Realizing Michael Anthony Miller would leave my brother with the initials MAM, it was quickly decided he would be named Anthony with Michael following behind.

He has always been a MAM to me though, and I want Mikey to know it does not make him any less of a young man.

Even with our five-year age difference, I have learned so much from this overeager, stubborn and intelligent teenager.

He has never let a situation permanently keep him down. Whether it be breaking his arm in football or having to get stitches on his leg from messing around with friends, he always comes out of painful situations ready to get right back on the court or field.

The determination and dedication he continues to show every day is something most people do not gain until they are much older, if at all.

He does what he loves with such an intensity and focus it is intriguing to watch. At the same time, he manages to do well in school and get all the necessary but not necessarily fun tasks done.

Being one of the better athletes in my hometown, Mikey is often someone teachers and coaches expect to set an example for other students.

Sometimes, this means rising above the pettiness often found in small schools with nothing to do but gossip. Mikey handles everything with a calm demeanor. He does not complain or lash out when other kids try to get a reaction out of him.

Instead, he stands his ground and keeps on working extremely hard to achieve his goals. When he gets knocked down, his focus is how he can get back up.

Even though he does not want anyone to know it, my little brother is secretly kind and sensitive. While watching “10 Things I Hate about You,” he cried when the protagonist read her poem.

A few months later he saw it on Netflix and said we would have to watch it together again because he enjoyed it so much the first time.
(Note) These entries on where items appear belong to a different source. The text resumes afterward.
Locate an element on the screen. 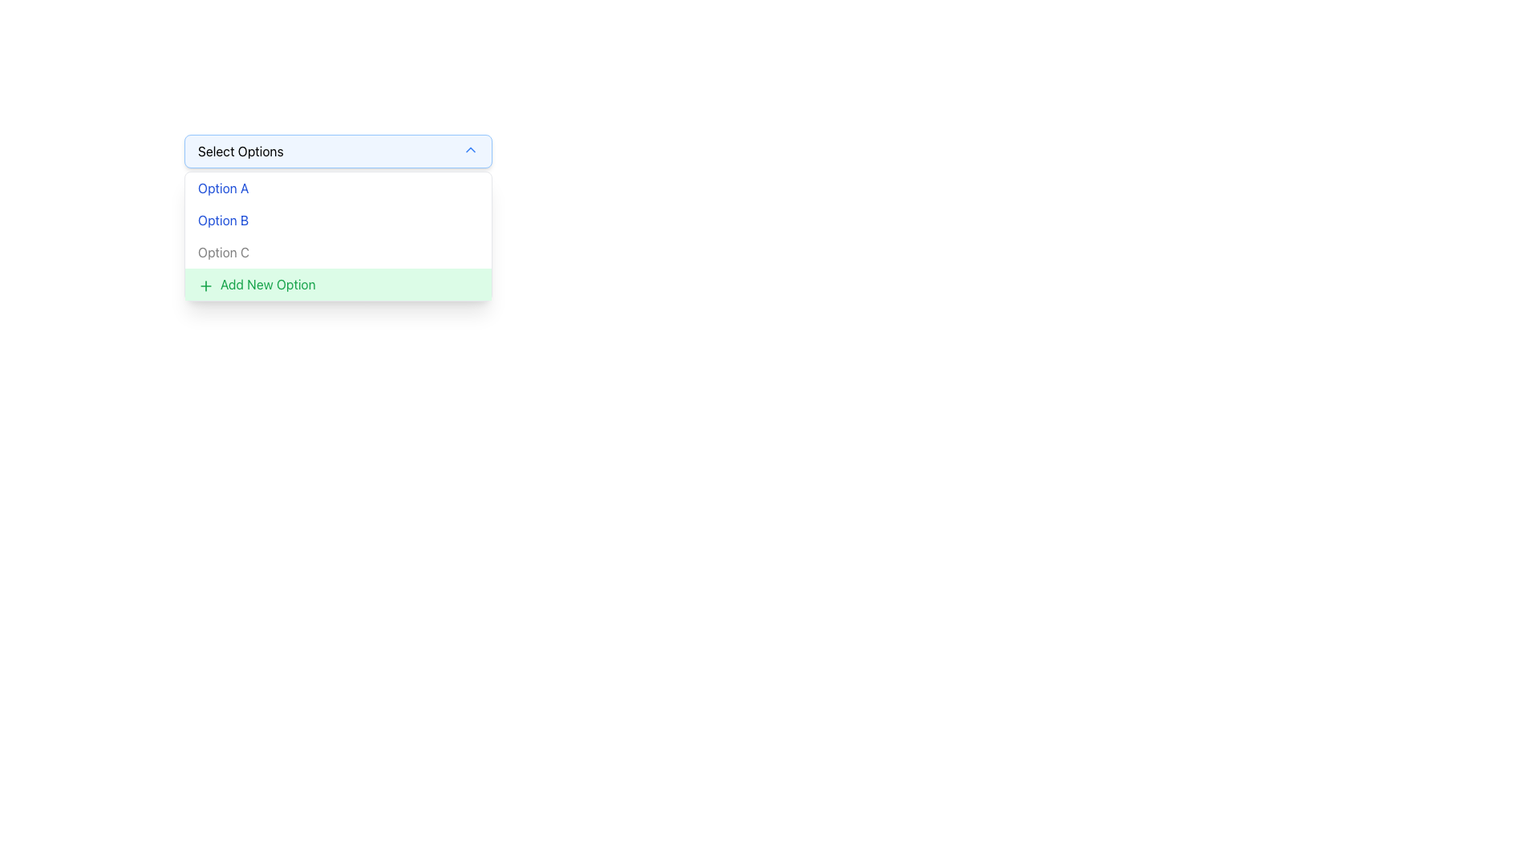 The image size is (1540, 866). the Dropdown Menu Header which serves as the toggle control for expanding or collapsing the dropdown menu is located at coordinates (338, 152).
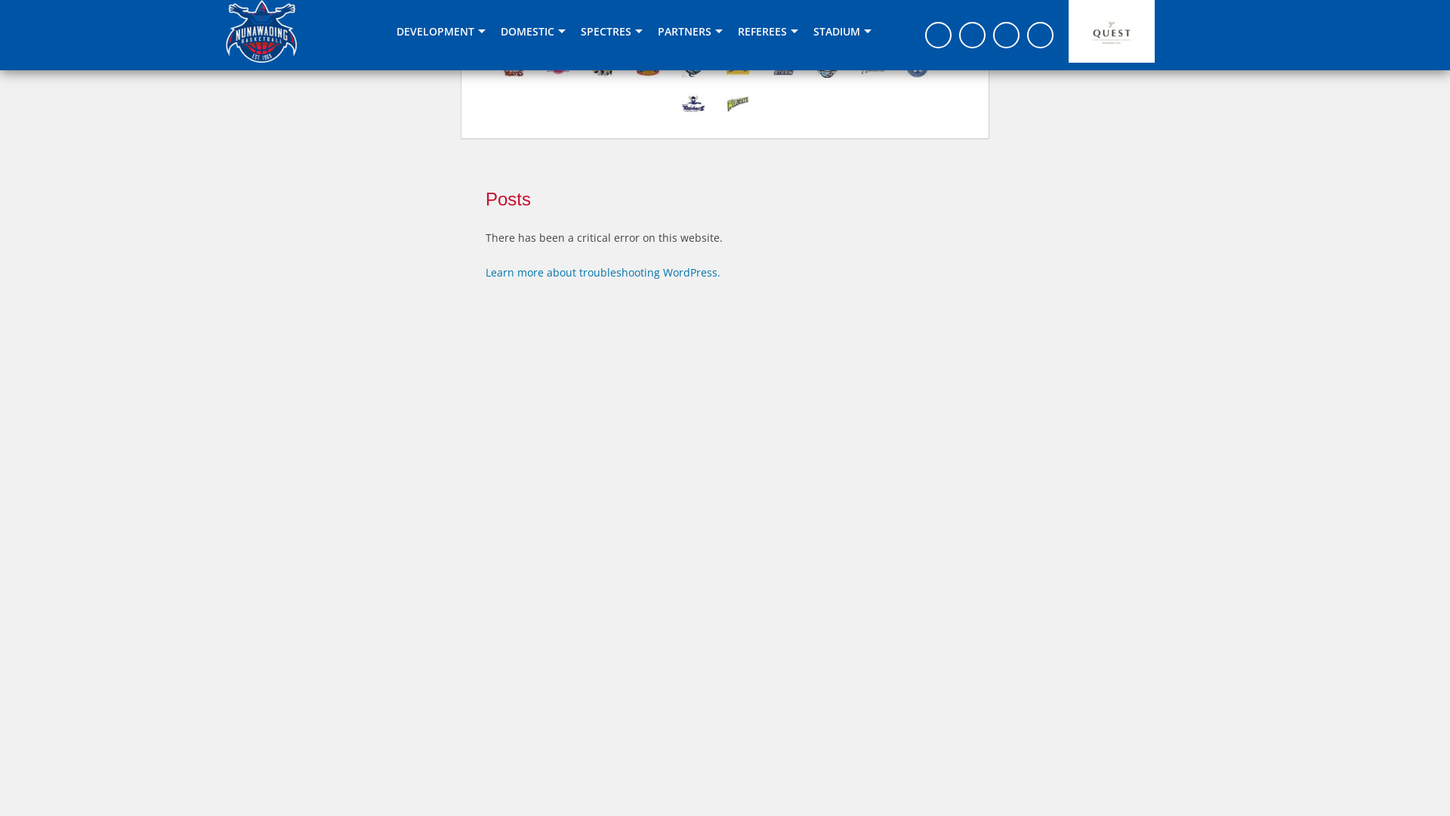 The image size is (1450, 816). I want to click on 'STADIUM', so click(841, 31).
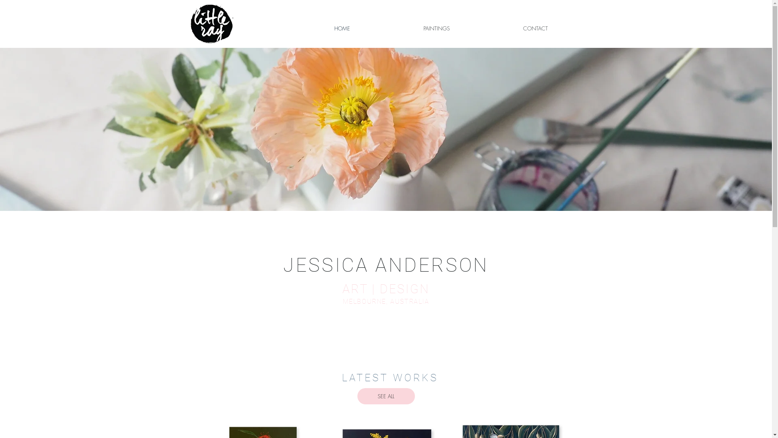 The width and height of the screenshot is (778, 438). Describe the element at coordinates (386, 395) in the screenshot. I see `'SEE ALL'` at that location.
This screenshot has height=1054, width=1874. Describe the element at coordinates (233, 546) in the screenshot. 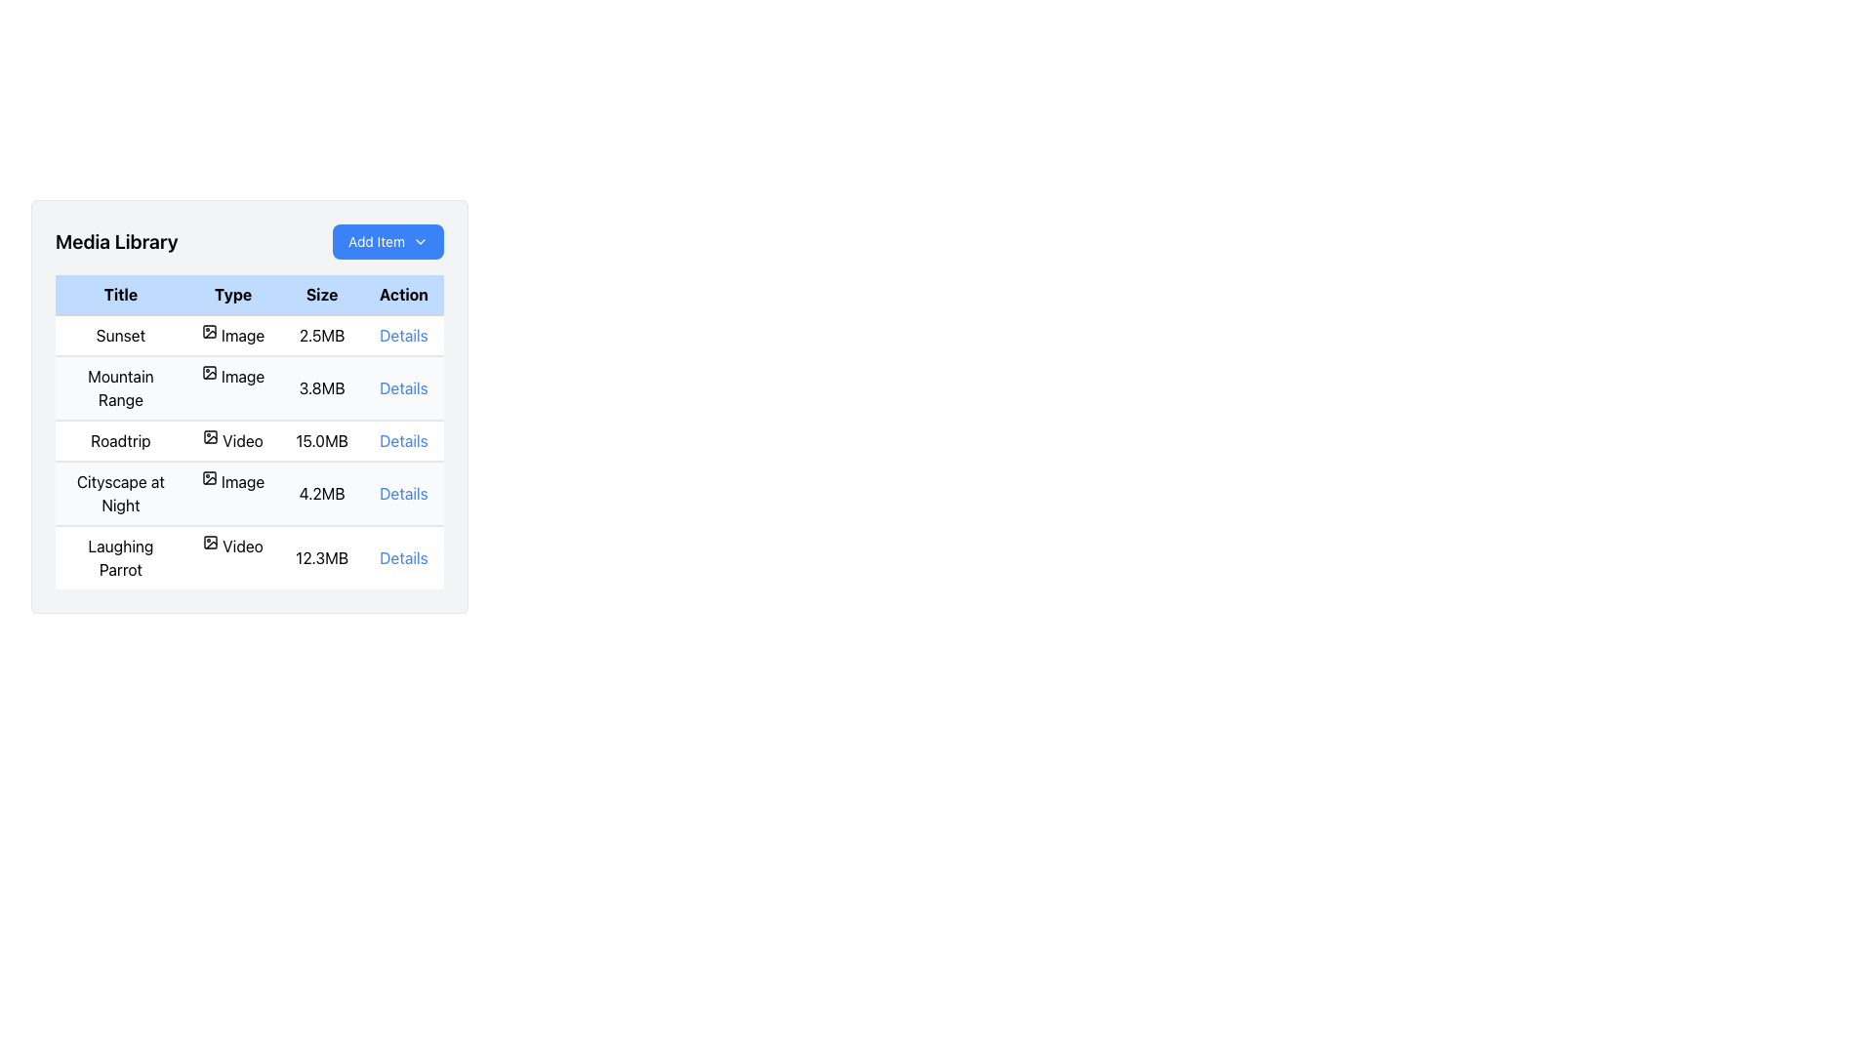

I see `the Static Label with Icon displaying 'Video' in the fifth row of the table, which is located between 'Laughing Parrot' and '12.3MB'` at that location.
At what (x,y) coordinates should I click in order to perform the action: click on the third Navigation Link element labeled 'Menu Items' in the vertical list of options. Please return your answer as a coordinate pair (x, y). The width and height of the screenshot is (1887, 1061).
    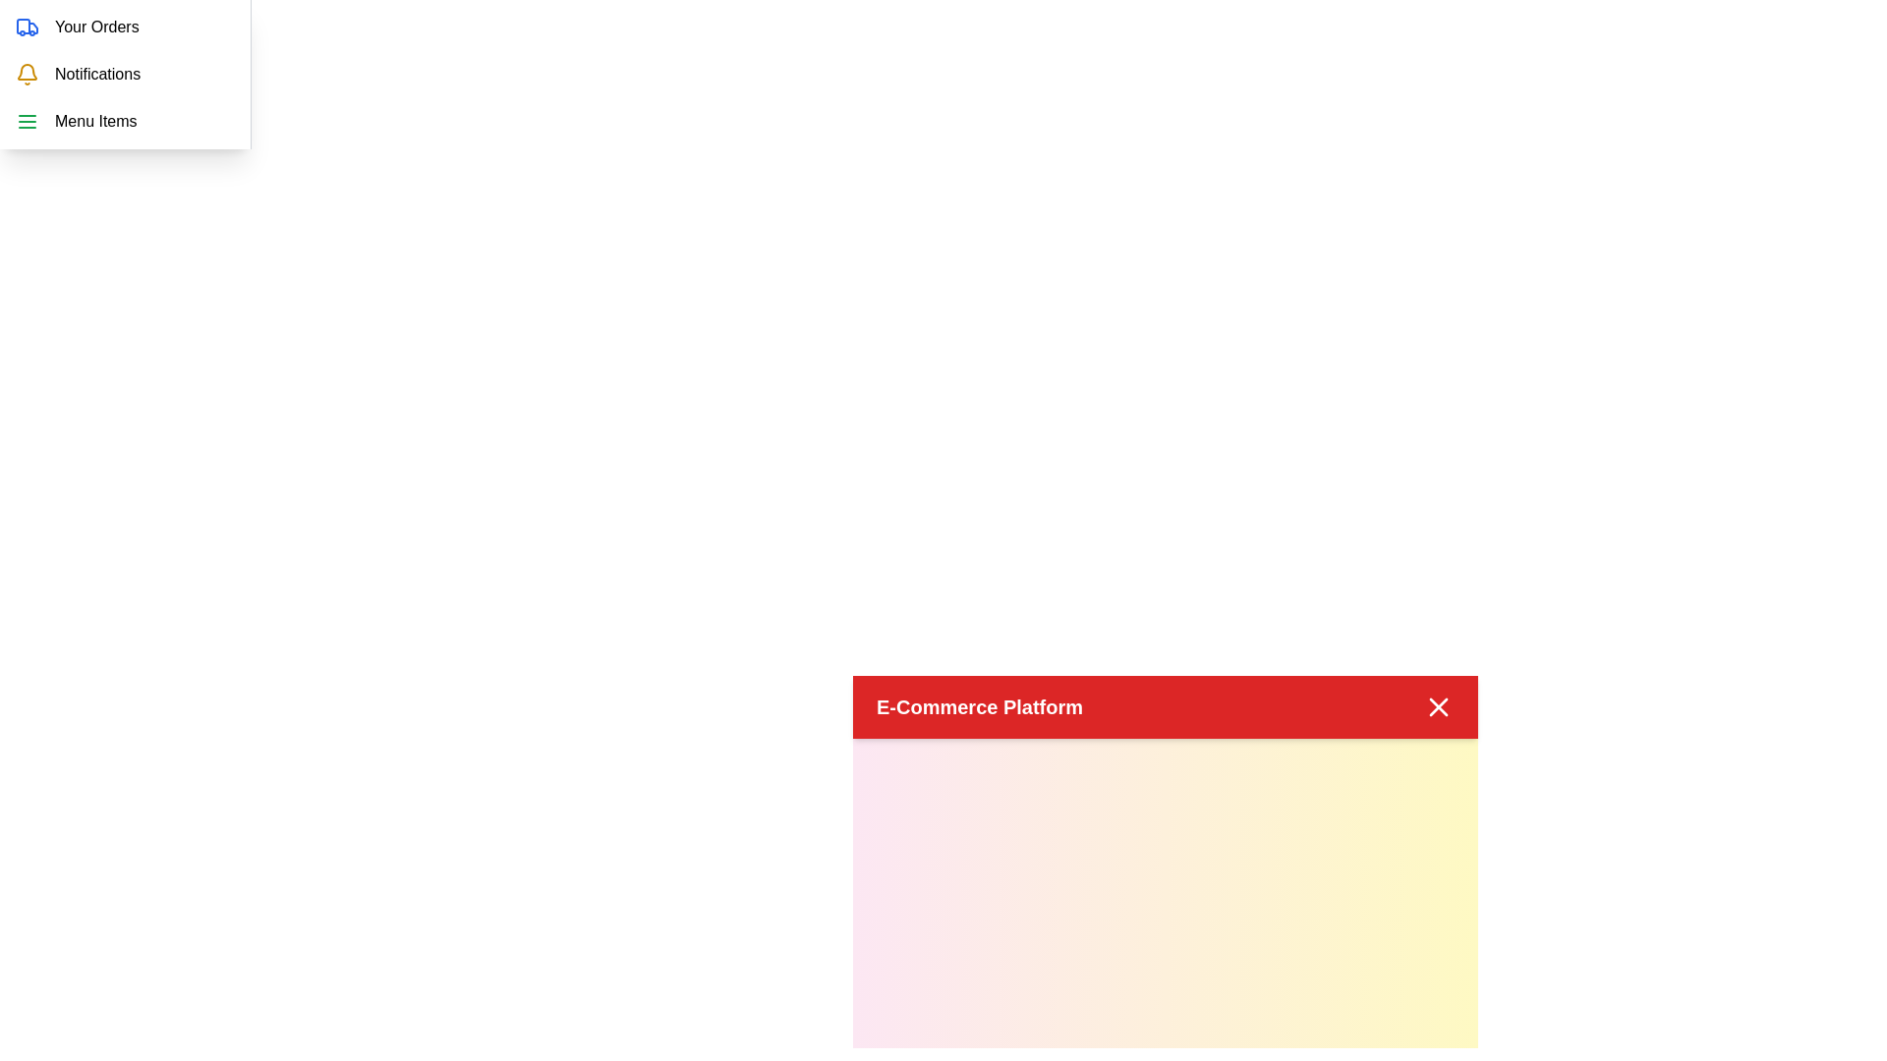
    Looking at the image, I should click on (124, 121).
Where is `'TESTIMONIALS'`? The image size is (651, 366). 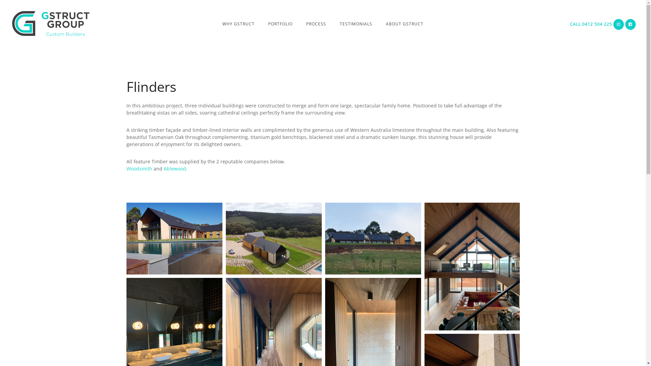
'TESTIMONIALS' is located at coordinates (356, 23).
No matter how old he gets, I am still his big sister who read to him and told him spooky Santa Claus stories because he never believed some fat jolly guy would break into people’s houses to give them things.

Since I started going to college, he has decided to tell people he wants to be called “Anthony” instead of the less formal “Mikey.”

He has far surpassed me in height and has become oddly obsessed with country music. Every time I come home now, he seems to have grown a foot and have new stories about people I no longer know.

Still, he is the same Mikey I have known all my life. He just has some really cool new life experiences now like surviving an intensive basketball camp as well as being tall.

Right now, he has a broken left clavicle and cannot practice or do as much as he would like. He is still on his basketball team though and I am so proud of him.

He will be back on the court soon because with passion like that, no broken bone could keep him away for long.

The way he lives makes me know he will always be OK, because no matter what he does, his kindness, hard work and passion will carry him through.